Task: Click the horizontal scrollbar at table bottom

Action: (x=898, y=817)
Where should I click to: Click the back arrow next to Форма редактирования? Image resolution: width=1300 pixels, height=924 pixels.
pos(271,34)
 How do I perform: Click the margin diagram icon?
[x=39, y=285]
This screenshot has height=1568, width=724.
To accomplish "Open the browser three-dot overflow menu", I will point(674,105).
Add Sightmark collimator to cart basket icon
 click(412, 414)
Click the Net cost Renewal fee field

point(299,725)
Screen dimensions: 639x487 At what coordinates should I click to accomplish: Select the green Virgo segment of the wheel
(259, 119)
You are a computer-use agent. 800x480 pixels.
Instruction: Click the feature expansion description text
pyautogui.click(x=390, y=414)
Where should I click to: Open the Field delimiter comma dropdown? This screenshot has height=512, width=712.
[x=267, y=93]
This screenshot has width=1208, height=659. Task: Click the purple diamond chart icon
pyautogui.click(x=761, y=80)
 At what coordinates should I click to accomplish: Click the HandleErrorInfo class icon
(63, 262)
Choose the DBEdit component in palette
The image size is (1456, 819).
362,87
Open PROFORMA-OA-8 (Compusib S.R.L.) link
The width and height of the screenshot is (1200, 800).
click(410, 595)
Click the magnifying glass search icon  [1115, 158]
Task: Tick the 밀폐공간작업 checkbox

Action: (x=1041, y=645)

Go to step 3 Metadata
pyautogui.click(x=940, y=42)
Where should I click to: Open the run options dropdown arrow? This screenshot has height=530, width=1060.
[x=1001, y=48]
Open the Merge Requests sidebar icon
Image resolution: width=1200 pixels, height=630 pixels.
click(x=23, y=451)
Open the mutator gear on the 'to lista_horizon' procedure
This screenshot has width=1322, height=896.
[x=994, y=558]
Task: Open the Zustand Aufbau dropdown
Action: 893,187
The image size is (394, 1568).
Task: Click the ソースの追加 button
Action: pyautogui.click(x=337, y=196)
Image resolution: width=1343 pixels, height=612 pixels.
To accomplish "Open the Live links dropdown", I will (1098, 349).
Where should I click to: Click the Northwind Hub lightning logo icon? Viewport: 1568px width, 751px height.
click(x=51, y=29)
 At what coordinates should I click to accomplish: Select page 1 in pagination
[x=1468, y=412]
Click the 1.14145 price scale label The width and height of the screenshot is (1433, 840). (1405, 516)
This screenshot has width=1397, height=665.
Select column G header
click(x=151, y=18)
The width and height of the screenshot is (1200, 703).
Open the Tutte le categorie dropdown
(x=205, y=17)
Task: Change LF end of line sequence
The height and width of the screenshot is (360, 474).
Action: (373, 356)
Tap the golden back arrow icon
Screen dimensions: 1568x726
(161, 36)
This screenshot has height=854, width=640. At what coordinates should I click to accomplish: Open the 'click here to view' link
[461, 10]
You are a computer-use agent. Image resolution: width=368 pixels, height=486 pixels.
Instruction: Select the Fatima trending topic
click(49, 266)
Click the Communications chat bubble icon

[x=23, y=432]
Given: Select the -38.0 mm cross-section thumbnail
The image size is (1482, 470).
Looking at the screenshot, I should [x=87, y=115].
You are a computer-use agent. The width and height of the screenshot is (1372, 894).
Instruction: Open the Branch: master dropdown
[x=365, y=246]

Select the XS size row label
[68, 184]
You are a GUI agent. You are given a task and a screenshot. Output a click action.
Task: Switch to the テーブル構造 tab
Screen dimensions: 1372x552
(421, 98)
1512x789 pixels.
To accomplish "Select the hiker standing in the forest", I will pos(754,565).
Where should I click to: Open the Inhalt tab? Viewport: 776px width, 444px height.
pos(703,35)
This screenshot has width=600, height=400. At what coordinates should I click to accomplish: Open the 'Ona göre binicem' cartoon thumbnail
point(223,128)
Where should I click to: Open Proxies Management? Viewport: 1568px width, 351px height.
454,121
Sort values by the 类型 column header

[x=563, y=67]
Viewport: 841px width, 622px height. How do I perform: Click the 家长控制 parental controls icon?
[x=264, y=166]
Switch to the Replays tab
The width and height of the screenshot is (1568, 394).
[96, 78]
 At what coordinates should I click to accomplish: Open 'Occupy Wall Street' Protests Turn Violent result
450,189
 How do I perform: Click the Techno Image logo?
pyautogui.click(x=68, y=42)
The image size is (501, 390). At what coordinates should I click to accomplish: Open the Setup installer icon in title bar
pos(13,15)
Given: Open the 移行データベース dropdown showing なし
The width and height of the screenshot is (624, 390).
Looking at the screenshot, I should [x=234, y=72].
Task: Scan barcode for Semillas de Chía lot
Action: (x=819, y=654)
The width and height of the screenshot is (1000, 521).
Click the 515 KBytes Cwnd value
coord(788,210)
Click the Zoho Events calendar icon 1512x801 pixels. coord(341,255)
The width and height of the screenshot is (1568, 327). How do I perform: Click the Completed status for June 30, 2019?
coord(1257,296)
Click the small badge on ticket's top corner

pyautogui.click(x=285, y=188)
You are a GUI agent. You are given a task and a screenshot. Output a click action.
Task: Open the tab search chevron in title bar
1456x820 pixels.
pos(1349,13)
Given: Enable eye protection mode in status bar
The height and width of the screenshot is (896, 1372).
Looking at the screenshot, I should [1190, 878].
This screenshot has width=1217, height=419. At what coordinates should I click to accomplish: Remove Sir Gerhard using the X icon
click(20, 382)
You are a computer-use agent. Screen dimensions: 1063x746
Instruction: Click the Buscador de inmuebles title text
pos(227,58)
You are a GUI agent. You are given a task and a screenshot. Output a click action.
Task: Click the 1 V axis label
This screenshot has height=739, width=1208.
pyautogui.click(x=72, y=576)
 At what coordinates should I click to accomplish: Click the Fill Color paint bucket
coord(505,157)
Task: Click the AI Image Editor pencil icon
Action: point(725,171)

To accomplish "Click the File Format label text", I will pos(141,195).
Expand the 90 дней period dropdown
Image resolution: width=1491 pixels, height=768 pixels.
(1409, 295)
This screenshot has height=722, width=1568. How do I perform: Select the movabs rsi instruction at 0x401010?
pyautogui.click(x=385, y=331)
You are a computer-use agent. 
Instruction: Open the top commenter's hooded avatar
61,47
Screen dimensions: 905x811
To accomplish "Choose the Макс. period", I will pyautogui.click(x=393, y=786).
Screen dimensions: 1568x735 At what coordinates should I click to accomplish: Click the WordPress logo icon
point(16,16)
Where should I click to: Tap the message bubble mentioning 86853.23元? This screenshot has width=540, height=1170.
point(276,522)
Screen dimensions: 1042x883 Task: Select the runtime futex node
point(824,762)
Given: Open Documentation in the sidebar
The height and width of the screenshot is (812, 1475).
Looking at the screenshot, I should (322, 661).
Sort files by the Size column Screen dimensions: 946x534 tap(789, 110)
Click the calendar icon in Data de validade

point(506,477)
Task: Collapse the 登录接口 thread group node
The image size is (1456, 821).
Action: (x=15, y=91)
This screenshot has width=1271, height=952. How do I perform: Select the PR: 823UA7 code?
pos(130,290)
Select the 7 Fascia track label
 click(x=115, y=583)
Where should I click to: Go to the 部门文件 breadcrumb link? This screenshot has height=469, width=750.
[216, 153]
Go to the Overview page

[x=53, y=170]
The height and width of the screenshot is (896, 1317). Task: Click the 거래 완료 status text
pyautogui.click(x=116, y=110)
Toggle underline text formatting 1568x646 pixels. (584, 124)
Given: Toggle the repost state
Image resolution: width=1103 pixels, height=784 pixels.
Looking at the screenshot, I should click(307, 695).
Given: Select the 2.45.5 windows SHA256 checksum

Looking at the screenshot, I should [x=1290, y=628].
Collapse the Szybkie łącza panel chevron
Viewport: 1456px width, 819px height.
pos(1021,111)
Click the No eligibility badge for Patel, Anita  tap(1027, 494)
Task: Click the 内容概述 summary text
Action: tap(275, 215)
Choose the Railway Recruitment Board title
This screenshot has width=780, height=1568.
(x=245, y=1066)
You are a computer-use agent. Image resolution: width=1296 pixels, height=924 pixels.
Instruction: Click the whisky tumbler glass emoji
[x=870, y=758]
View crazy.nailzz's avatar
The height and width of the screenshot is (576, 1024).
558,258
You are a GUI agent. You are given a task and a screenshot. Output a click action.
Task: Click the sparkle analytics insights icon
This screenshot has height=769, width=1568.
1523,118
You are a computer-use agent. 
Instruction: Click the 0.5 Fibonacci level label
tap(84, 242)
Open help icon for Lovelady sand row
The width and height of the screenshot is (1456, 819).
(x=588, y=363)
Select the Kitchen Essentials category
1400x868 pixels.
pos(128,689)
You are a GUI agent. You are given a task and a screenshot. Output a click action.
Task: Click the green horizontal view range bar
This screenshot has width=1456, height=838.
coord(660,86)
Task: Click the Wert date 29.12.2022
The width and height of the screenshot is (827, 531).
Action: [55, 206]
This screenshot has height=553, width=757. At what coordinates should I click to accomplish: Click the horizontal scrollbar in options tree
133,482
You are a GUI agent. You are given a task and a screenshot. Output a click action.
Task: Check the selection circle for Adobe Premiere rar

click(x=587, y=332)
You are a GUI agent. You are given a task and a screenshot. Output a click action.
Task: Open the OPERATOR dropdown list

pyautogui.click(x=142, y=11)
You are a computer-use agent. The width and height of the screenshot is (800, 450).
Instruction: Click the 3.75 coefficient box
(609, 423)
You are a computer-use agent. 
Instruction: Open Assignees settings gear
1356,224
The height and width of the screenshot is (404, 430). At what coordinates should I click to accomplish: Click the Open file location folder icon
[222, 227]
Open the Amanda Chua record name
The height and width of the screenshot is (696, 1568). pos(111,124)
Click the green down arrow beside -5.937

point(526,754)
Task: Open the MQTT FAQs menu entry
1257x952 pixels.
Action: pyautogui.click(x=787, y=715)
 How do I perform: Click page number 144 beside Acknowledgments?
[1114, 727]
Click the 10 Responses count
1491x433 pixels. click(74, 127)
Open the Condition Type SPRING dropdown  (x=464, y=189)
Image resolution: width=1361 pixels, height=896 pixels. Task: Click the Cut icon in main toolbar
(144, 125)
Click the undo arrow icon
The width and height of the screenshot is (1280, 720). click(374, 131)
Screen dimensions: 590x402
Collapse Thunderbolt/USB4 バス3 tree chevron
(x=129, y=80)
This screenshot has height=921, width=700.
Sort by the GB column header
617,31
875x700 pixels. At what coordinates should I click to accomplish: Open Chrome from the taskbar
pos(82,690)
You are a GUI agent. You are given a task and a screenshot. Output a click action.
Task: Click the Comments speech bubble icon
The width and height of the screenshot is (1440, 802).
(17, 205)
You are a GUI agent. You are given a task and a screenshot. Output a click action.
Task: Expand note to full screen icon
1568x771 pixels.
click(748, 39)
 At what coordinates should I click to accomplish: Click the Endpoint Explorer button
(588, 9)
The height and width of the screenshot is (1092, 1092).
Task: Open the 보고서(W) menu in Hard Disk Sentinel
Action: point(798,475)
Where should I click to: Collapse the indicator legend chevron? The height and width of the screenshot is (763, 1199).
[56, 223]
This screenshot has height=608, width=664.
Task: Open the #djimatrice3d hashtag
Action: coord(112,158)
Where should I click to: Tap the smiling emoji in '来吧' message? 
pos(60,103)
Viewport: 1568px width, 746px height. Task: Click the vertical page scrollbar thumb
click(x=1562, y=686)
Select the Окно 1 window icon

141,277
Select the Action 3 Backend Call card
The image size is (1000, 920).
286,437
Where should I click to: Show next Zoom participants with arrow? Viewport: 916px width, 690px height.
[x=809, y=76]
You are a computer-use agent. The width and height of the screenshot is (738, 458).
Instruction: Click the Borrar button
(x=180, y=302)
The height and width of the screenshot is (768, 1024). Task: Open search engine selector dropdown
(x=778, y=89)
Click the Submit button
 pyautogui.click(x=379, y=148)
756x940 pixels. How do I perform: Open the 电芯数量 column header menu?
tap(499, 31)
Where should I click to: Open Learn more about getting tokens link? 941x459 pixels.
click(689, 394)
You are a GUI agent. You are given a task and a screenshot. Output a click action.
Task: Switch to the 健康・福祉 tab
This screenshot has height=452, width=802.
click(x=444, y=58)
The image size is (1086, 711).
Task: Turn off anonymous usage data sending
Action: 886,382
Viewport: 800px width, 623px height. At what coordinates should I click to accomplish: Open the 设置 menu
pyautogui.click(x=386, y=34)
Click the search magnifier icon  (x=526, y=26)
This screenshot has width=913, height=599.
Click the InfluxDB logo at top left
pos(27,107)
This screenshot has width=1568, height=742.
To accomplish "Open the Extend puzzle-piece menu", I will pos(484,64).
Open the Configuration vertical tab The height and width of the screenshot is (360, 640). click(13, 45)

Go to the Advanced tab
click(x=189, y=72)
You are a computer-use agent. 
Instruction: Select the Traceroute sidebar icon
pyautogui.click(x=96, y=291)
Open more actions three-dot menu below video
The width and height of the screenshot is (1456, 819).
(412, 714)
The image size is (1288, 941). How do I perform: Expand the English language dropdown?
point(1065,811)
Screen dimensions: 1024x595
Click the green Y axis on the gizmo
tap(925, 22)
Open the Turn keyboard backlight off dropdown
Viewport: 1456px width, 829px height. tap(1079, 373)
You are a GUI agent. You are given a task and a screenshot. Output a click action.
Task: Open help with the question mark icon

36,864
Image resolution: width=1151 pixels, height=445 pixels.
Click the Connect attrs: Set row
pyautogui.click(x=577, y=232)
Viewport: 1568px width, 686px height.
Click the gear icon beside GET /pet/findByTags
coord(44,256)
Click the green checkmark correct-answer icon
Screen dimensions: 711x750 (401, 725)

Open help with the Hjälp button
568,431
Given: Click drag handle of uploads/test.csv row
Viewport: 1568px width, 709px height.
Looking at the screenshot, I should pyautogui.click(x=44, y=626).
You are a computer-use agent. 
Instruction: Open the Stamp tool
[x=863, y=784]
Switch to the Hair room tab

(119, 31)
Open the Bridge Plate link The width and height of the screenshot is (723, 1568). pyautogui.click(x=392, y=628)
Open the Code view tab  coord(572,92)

Task to complete: Can you repeat the entries from the start through the line containing "I will point(674,105).", swapping "scrollbar" for "scroll bar" and leaving everything else as it is?

Task answer:
Task: Click the horizontal scroll bar at table bottom

Action: (x=898, y=817)
Where should I click to: Click the back arrow next to Форма редактирования? Image resolution: width=1300 pixels, height=924 pixels.
pos(271,34)
 How do I perform: Click the margin diagram icon?
[x=39, y=285]
This screenshot has height=1568, width=724.
To accomplish "Open the browser three-dot overflow menu", I will point(674,105).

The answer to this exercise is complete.